▶ Activity: If a line below contains the string "section", return that line.

▶ Provided material:
------

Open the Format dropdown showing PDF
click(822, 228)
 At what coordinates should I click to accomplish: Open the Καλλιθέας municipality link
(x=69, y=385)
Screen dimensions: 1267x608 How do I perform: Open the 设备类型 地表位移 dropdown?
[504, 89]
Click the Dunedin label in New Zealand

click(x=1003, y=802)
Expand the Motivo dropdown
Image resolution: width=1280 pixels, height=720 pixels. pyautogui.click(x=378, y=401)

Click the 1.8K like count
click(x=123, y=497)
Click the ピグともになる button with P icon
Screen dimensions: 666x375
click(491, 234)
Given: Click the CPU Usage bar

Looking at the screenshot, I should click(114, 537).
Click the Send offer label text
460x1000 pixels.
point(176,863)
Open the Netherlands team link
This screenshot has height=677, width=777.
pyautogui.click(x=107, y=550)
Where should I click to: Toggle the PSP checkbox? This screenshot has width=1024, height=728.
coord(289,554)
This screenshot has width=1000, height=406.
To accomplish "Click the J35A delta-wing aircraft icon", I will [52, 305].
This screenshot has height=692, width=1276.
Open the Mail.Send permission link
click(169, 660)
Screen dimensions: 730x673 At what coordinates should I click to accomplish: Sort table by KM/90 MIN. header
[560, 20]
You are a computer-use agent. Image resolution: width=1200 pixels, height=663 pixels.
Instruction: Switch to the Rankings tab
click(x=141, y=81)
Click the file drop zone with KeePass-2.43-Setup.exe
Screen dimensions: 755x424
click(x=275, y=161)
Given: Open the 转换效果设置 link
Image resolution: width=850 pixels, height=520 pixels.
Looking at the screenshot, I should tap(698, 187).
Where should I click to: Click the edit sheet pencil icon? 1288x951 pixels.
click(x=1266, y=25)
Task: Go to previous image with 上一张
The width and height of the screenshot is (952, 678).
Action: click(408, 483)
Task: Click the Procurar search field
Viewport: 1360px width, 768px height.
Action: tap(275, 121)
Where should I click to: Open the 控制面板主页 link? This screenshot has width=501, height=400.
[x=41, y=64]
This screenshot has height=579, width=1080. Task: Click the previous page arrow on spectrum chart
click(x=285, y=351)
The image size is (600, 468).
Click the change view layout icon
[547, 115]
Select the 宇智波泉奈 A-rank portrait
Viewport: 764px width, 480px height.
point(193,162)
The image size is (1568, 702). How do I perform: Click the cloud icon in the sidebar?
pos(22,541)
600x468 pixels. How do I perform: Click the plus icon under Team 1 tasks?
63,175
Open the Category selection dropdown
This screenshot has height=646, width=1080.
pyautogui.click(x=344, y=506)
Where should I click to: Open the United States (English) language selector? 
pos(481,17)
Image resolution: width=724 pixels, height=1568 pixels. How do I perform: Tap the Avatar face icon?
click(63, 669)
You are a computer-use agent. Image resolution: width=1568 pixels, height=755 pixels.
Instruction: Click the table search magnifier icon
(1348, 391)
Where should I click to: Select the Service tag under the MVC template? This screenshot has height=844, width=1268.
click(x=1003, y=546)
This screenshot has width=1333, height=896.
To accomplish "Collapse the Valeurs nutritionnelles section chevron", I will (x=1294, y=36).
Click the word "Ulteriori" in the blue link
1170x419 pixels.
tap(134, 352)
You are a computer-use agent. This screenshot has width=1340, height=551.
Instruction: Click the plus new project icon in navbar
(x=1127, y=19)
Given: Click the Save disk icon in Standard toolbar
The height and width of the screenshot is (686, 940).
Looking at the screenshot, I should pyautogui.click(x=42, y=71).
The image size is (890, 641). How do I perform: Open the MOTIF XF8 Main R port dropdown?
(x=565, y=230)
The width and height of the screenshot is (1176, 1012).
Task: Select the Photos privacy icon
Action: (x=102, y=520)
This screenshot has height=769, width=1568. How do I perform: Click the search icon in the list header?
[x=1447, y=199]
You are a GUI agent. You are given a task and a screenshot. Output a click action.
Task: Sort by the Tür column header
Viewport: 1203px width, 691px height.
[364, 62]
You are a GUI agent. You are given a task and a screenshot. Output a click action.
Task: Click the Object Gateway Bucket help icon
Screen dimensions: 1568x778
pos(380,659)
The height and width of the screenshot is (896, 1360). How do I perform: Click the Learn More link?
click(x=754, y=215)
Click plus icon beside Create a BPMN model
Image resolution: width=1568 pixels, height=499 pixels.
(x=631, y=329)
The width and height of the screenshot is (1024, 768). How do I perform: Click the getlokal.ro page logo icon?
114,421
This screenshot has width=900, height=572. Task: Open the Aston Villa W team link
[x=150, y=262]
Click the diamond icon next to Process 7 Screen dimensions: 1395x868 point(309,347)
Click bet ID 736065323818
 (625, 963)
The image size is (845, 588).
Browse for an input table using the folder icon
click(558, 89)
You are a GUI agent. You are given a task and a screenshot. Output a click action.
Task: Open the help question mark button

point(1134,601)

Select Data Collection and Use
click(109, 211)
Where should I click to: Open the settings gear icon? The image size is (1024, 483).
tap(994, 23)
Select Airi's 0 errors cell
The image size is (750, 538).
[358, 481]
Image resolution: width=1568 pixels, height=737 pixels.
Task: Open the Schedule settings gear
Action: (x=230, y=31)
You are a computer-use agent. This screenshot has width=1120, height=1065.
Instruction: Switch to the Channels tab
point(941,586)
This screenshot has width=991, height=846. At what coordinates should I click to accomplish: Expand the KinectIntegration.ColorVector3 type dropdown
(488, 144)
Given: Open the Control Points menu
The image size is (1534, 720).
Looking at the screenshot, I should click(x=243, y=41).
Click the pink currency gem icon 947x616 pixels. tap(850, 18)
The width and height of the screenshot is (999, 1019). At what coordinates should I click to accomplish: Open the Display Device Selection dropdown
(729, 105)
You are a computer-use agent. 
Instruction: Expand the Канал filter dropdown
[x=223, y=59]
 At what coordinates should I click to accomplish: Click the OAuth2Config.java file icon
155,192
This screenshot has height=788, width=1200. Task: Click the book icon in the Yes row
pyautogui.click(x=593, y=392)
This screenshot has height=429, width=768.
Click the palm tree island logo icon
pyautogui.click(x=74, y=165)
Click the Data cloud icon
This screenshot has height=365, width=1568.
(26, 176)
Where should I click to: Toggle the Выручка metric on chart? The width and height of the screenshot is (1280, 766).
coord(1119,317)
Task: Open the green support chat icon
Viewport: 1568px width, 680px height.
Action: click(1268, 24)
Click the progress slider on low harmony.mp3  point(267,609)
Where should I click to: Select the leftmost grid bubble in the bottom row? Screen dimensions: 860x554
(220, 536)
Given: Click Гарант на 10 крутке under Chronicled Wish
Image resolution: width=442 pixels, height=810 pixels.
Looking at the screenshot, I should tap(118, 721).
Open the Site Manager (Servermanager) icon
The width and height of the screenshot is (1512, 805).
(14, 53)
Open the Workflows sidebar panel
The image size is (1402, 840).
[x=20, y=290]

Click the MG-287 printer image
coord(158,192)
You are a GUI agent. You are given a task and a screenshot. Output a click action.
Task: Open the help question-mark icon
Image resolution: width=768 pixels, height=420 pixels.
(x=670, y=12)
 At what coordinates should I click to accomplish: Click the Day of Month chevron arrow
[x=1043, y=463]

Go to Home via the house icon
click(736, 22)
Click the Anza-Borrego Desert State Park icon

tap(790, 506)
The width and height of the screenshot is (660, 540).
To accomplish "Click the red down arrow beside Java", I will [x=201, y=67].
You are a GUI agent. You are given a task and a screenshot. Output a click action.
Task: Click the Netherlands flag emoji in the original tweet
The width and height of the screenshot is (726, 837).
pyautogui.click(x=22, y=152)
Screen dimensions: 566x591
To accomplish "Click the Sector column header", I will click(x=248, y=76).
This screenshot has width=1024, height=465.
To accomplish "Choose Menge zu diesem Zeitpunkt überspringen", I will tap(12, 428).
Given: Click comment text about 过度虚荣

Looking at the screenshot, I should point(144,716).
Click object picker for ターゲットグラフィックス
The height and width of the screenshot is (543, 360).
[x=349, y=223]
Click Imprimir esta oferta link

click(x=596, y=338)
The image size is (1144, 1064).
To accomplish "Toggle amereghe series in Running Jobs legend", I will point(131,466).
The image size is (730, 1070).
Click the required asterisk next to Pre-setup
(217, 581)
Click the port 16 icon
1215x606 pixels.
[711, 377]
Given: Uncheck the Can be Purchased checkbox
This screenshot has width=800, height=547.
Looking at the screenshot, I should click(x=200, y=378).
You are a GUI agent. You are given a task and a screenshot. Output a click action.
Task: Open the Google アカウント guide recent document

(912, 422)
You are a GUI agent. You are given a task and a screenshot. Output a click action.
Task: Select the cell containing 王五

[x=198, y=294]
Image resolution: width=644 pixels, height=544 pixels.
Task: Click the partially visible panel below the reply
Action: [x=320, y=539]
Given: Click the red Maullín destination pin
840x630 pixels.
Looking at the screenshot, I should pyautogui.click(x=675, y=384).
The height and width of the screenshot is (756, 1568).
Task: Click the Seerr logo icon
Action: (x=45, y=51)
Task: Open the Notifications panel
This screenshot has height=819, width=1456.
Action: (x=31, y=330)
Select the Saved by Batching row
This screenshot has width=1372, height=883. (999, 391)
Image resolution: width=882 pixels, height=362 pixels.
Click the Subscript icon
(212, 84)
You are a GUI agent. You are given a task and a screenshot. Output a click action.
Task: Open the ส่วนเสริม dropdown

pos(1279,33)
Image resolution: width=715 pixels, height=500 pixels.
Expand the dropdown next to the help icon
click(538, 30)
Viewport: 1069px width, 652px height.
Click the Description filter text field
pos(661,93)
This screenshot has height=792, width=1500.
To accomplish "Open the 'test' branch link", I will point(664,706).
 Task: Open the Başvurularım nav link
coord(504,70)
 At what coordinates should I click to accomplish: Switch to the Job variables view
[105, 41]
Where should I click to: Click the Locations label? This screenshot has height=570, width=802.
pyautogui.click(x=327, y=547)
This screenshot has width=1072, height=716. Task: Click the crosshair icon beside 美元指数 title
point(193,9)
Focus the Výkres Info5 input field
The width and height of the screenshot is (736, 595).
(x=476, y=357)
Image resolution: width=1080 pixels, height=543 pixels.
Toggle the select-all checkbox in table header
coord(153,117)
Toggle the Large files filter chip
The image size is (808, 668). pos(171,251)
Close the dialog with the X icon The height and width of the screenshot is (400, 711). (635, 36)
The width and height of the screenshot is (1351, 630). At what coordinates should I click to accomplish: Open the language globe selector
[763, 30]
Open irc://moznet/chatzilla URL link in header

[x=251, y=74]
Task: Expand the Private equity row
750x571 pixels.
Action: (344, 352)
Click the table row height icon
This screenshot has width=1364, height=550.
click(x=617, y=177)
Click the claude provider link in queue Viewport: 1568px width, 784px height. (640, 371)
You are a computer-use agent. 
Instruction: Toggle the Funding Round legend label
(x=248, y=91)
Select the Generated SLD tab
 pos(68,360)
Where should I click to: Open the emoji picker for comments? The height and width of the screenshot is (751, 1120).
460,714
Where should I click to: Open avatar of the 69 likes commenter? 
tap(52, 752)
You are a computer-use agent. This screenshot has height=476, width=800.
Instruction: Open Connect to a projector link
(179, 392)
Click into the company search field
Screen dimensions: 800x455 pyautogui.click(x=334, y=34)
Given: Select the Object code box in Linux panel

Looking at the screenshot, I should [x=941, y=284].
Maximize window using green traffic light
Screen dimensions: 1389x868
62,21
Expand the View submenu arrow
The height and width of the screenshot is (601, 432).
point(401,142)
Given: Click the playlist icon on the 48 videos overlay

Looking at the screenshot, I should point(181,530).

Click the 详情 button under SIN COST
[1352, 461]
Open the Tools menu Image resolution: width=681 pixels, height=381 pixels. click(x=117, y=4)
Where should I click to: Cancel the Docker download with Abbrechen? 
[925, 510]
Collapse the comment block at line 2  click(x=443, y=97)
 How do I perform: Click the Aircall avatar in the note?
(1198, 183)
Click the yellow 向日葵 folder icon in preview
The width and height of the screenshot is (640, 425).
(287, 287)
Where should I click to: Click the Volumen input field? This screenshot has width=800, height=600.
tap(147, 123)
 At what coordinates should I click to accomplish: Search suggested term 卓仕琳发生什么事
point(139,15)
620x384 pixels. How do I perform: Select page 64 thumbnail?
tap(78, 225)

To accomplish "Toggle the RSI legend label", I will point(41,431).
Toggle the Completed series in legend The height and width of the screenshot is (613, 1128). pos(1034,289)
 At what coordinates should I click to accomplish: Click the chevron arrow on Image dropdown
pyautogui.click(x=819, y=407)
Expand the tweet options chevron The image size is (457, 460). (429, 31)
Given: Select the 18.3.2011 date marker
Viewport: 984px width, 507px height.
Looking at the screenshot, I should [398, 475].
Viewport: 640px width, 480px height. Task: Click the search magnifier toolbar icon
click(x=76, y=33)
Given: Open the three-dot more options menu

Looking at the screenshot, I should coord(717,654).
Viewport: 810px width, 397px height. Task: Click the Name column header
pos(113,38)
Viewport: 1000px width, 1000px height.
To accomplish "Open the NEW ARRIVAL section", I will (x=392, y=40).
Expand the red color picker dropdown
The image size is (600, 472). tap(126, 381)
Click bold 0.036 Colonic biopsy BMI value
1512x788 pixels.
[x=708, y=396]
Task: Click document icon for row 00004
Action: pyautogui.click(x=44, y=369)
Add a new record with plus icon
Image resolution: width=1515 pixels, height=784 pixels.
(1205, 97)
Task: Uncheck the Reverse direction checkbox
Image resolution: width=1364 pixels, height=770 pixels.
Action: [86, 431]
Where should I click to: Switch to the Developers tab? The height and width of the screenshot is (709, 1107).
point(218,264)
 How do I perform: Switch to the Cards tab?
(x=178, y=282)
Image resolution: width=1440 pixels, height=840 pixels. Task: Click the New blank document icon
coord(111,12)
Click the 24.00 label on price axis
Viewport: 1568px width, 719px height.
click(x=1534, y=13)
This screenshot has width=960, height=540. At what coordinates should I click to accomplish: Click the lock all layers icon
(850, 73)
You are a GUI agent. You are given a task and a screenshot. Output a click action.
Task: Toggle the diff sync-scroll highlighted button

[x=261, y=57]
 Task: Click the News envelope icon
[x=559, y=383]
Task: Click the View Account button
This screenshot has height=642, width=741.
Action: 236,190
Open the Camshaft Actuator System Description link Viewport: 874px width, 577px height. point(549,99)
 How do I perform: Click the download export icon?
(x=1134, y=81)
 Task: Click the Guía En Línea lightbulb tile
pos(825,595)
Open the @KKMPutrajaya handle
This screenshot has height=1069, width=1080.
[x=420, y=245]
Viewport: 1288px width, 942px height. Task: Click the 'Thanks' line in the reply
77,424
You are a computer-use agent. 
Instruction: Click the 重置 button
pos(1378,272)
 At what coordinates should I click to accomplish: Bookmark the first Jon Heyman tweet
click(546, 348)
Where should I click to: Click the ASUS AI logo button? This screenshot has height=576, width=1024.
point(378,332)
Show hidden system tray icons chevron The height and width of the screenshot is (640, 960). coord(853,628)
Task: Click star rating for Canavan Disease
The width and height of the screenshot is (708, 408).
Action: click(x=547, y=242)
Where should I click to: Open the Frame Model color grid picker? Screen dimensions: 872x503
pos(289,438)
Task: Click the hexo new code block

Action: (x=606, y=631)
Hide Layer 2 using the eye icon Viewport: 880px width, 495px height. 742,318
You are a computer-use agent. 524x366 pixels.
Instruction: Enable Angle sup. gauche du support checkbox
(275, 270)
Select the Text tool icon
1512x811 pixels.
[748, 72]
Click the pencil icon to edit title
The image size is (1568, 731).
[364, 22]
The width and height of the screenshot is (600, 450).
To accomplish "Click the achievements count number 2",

------

▶ Solution to the problem:
To accomplish "Collapse the Valeurs nutritionnelles section chevron", I will (x=1294, y=36).
To accomplish "Open the NEW ARRIVAL section", I will (x=392, y=40).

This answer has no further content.